• Brain research · Nov 2001

    Cholera toxin-B subunit blocks excitatory opioid receptor-mediated hyperalgesic effects in mice, thereby unmasking potent opioid analgesia and attenuating opioid tolerance/dependence.

    • K F Shen and S M Crain.
    • Department of Neuroscience, Albert Einstein College of Medicine, Yeshiva University, 1300 Morris Park Ave. Bronx, NY 10461, USA.
    • Brain Res. 2001 Nov 16; 919 (1): 20-30.

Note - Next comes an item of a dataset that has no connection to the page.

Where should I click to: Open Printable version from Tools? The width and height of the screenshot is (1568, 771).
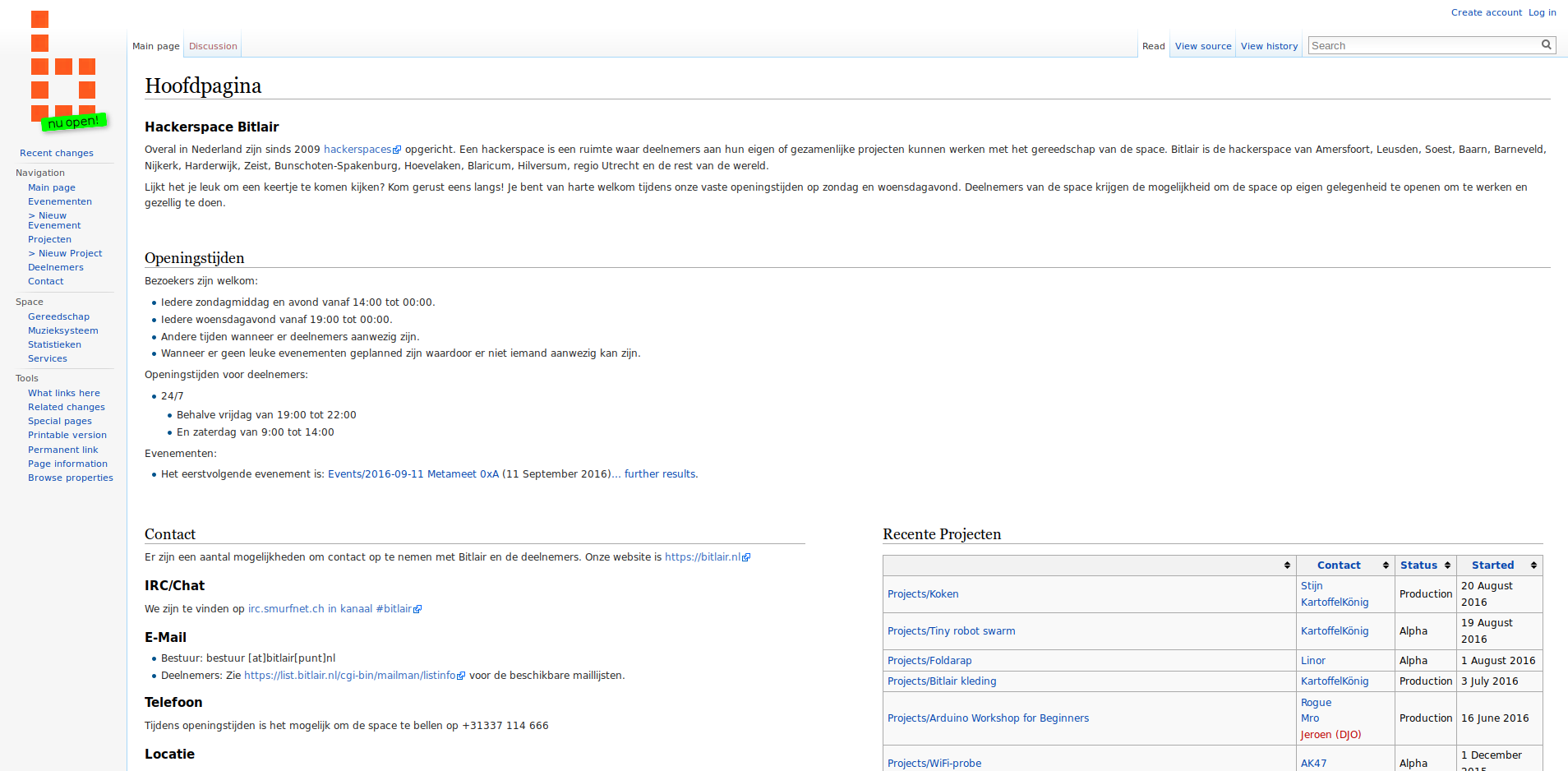click(67, 436)
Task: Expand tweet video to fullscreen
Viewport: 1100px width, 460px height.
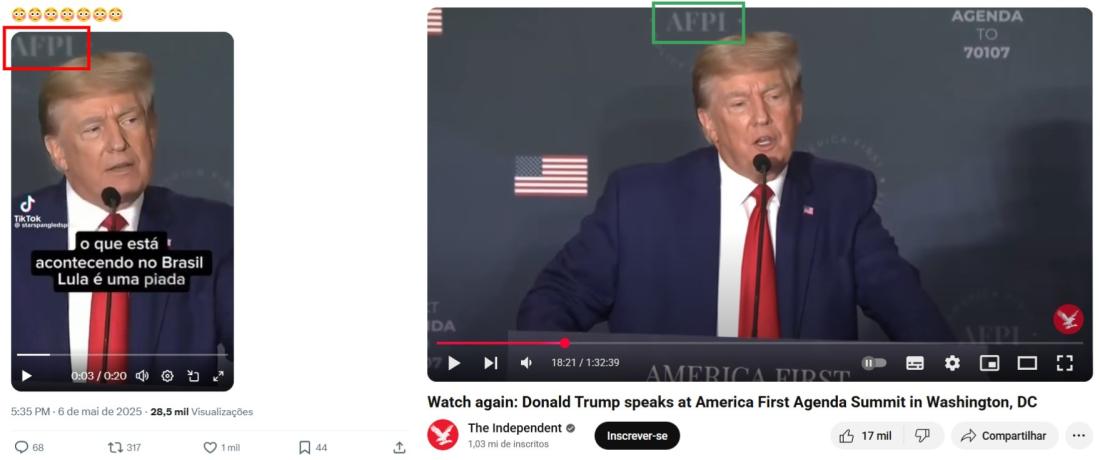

    AbstractIn a previous study we demonstrated that injection (i.p.) of low doses of GM1 ganglioside in mice rapidly attenuates morphine's analgesic effects. This result is consonant with our electrophysiologic studies in nociceptive types of dorsal root ganglion (DRG) neurons in culture, which showed that exogenous GM1 rapidly increased the efficacy of excitatory (Gs-coupled) opioid receptor functions. By contrast, treatment of DRG neurons with the non-toxic B-subunit of cholera toxin (CTX-B) which binds selectively to GM1, blocked the excitatory, but not inhibitory, effects of morphine and other bimodally-acting opioid agonists, thereby resulting in a net increase in inhibitory opioid potency. The present study provides more direct evidence that endogenous GM1 plays a physiologic role in regulating excitatory opioid receptor functions in vivo by demonstrating that cotreatment with remarkably low doses of CTX-B (10 ng/kg, s.c.) selectively blocks hyperalgesic effects elicited by morphine or by a kappa opioid agonist, thereby unmasking potent opioid analgesia. These results are comparable to the effects of cotreatment of mice with morphine plus an ultra-low dose of the opioid antagonist, naltrexone (NTX) which blocks opioid-induced hyperalgesic effects, unmasking potent opioid analgesia. Low-dose NTX selectively blocks excitatory opioid receptors at their recognition site, whereas CTX-B binds to, and interferes with, a putative allosteric GM1 regulatory site on excitatory opioid receptors. Furthermore, chronic cotreatment of mice with morphine plus CTX-B attenuates development of opioid tolerance and physical dependence, as previously shown to occur during cotreatment with low-dose NTX.